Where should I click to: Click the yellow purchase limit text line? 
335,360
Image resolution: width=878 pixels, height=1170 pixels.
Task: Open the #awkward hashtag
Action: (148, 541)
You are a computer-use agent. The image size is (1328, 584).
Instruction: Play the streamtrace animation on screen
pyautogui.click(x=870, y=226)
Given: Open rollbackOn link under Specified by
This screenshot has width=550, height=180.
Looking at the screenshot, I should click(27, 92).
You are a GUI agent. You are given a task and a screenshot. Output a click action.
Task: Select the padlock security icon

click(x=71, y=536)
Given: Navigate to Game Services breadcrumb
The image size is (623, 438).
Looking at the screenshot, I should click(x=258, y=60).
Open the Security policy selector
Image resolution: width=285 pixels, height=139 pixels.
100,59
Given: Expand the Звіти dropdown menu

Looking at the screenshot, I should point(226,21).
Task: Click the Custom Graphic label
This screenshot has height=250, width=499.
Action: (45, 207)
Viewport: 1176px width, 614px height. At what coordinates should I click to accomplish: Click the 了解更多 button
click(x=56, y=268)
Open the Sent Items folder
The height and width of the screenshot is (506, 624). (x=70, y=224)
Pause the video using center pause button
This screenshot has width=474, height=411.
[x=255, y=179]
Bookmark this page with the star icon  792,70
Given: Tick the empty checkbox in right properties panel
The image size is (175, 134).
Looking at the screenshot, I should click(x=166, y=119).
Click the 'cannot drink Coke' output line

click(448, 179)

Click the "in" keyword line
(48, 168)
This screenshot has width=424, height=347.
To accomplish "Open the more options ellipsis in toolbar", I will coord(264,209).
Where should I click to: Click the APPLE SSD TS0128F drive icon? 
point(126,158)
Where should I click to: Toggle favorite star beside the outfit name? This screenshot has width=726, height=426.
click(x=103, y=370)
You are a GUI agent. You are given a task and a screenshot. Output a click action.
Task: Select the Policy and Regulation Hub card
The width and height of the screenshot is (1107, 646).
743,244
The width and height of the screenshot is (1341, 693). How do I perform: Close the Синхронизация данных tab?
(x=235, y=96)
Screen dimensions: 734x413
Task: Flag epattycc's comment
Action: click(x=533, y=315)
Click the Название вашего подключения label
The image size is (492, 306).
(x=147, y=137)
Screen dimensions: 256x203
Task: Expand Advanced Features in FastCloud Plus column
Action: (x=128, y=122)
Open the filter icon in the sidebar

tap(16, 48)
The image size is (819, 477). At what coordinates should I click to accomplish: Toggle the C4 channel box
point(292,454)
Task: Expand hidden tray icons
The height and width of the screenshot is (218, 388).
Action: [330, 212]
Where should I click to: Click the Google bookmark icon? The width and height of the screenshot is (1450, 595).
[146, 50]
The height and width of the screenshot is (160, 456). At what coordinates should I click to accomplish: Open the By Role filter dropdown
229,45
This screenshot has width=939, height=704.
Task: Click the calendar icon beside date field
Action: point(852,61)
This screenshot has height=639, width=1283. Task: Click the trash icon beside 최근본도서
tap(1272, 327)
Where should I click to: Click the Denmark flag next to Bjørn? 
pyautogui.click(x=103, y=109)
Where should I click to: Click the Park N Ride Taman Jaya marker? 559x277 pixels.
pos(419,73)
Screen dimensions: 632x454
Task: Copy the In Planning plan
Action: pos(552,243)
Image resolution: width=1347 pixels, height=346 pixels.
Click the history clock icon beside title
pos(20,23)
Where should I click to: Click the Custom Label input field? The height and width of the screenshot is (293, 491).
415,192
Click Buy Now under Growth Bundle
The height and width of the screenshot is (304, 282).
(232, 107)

Work to be completed:
Repeat, without changes, every line from the one that contains "The height and width of the screenshot is (304, 282)." through the final line of the data.

Solution below:
The height and width of the screenshot is (304, 282).
(232, 107)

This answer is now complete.